We are given an instance of Hamiltonian Cycle, which is a graph G=(V,E). The Hamiltonian Cycle problem (HC) asks if there is a path on G that reaches every node exactly once and returns to its starting point. The decision version of the Traveling Salesperson Problem (TSP) requires a weighted graph G'=(V',E'), and a cost M. It asks if there is a tour that touches each vertex exactly once and returns to its starting point of cost less than or equal to M. We need to construct G'. We do this by letting G' be the same graph as G, with the weight of every edge equal to 1. We let M=|V|, the number of vertices. Clearly, this construction takes polynomial time.

Now we must show that TSP says "yes" on G' and M iff there is a Hamiltonian cycle on G.

If there is an HC on G, the cycle with also be in G', since the vertices and edges are the same. Since the weight of every edge is 1, the total cost of this cycle is |V|, which is equal to M, and thus TSP will answer "yes".

If there is a TSP on G', we have a tour that touches every edge and returns to its starting point in G. We just use the corresponding edges in G, ignoring the edge weights. The reduction is now complete.

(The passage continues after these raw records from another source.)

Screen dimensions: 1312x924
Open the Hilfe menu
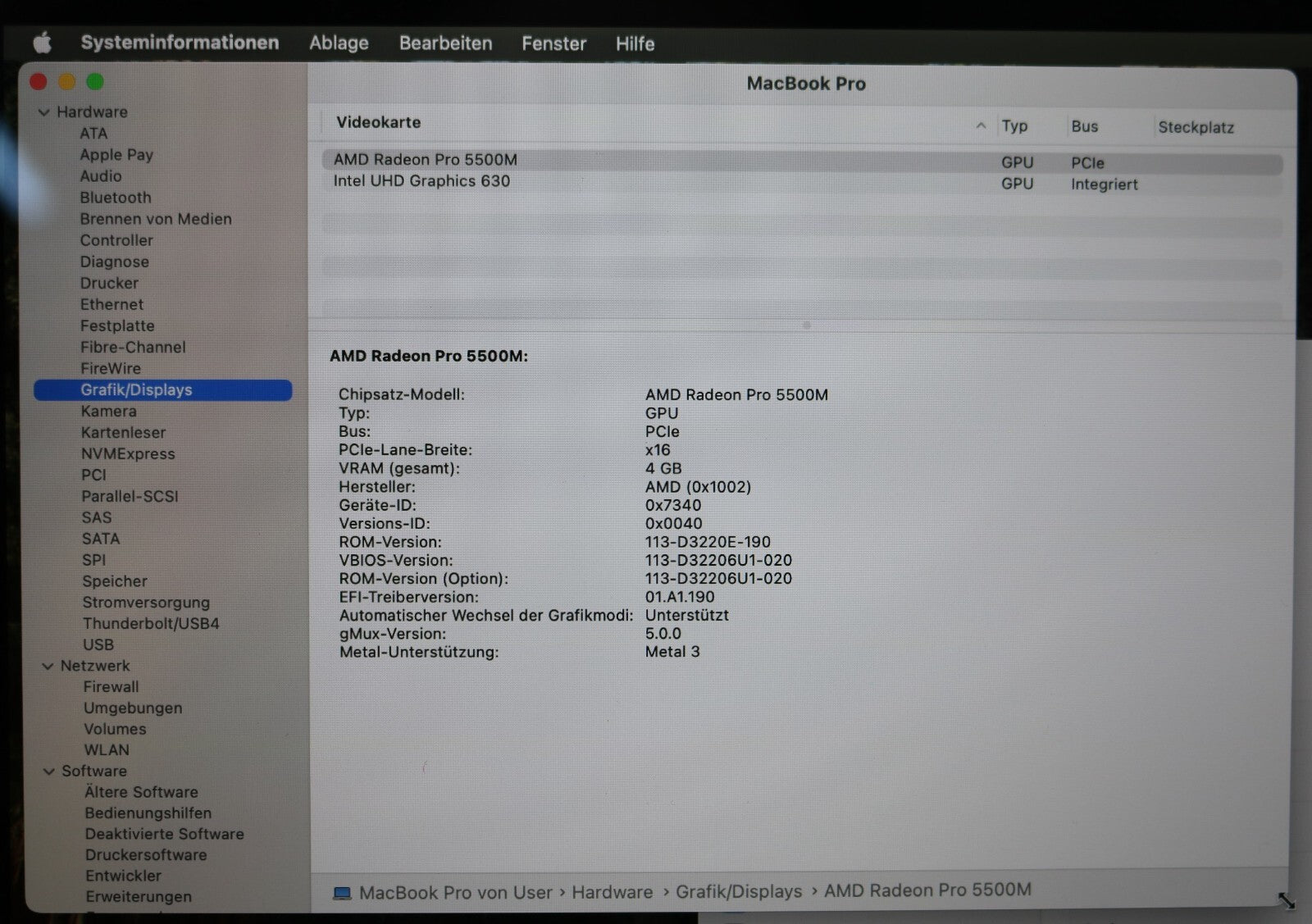[634, 43]
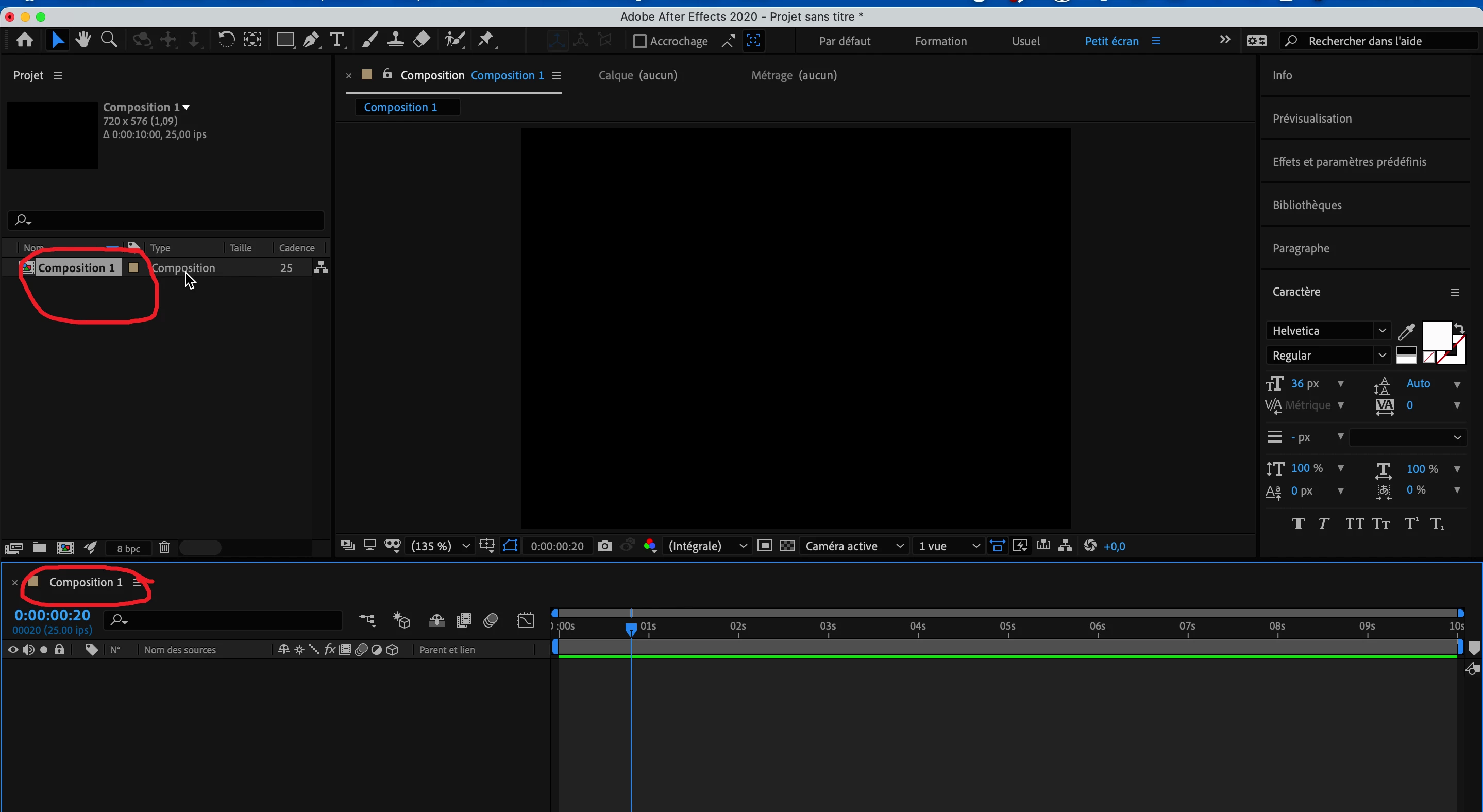Toggle Faux Bold text style
This screenshot has width=1483, height=812.
pos(1297,523)
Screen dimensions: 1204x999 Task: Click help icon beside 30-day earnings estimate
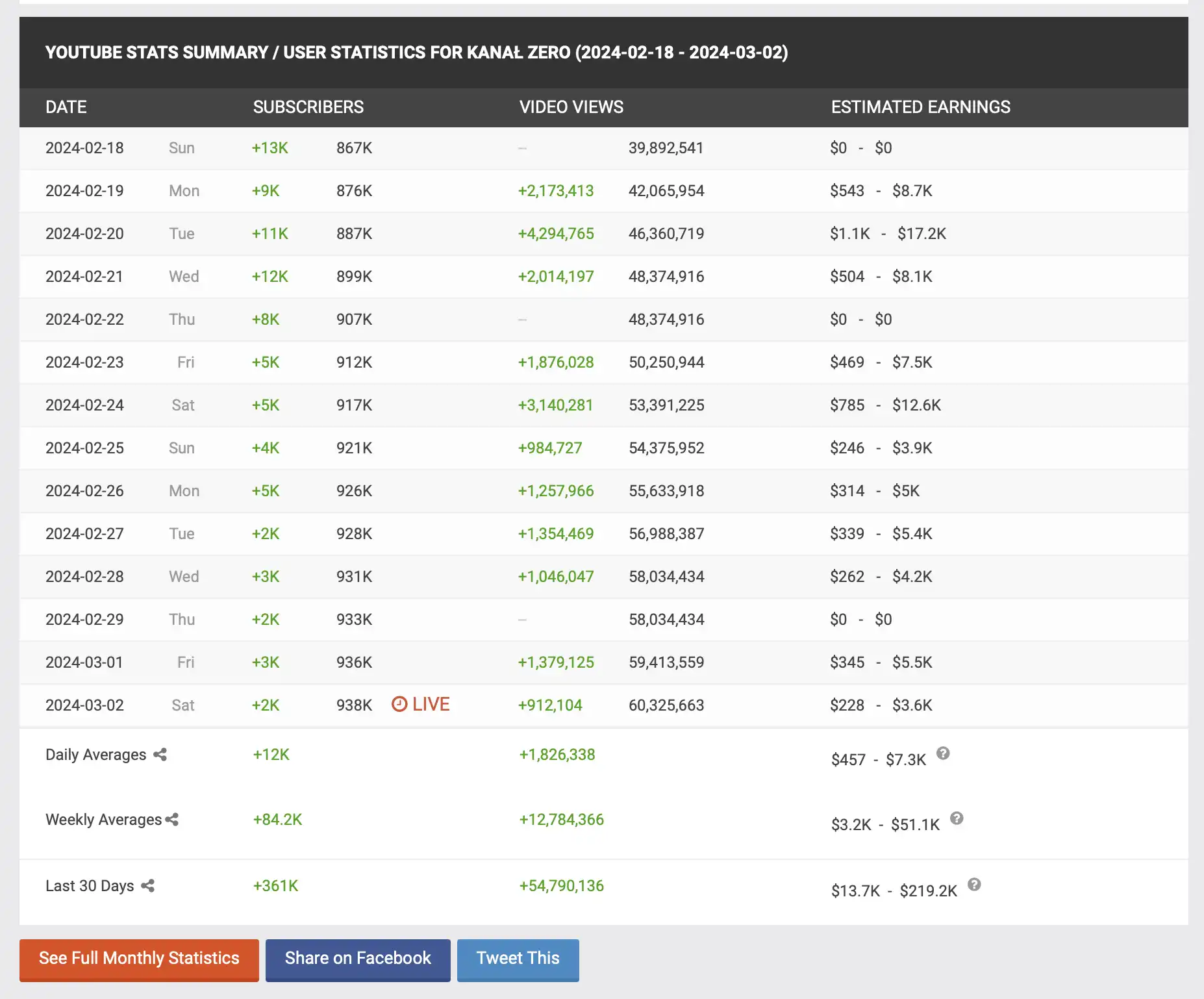tap(974, 885)

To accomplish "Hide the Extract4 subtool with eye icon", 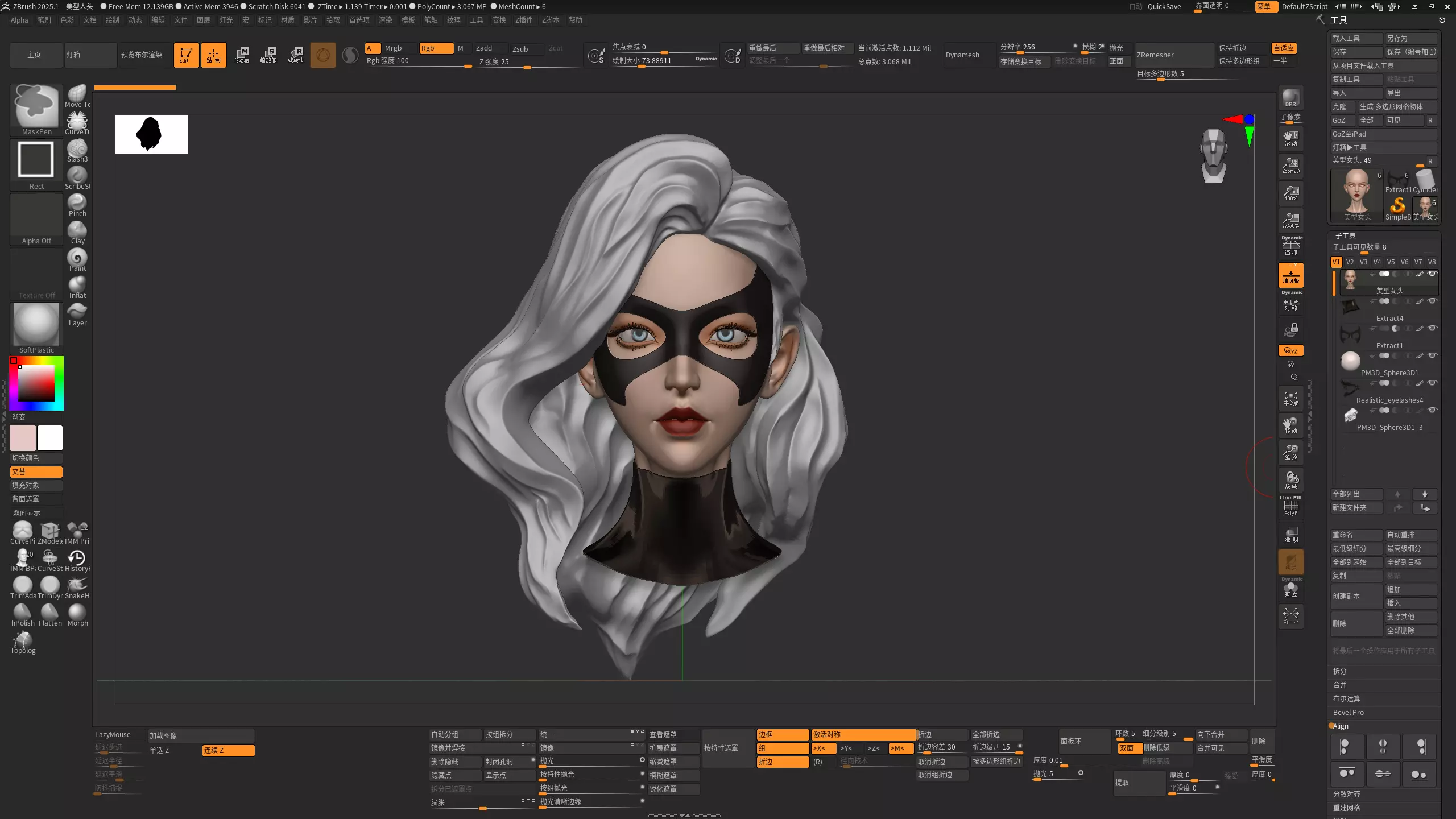I will tap(1433, 301).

Reduce Partition to Sum of Subsets.

The Partitioning Problem (PART) takes a set S and asks if it can be broken into 2 subsets that have the same sum (clearly, this sum is equal to half the sum of S). For example {1,2,3,5,7} can be broken into {1,3,5} and {2,7}, both of which sum to 9. The sum of Subsets problem (SOS) takes a set S' and a number M and asks if a subset of S exists that sums to M.

We are given a set S, an instance of PART, and need to construct an instance of SOS. We do this by letting S'=S, and letting M equal half the sum of S. Our instance of SOS now asks "is there a subset of S' that sums to 1/2 of its sum?"

Clearly, if SOS says "yes", then there exists a set that sums to half of the sum of S' (and thus S). This set is our partition.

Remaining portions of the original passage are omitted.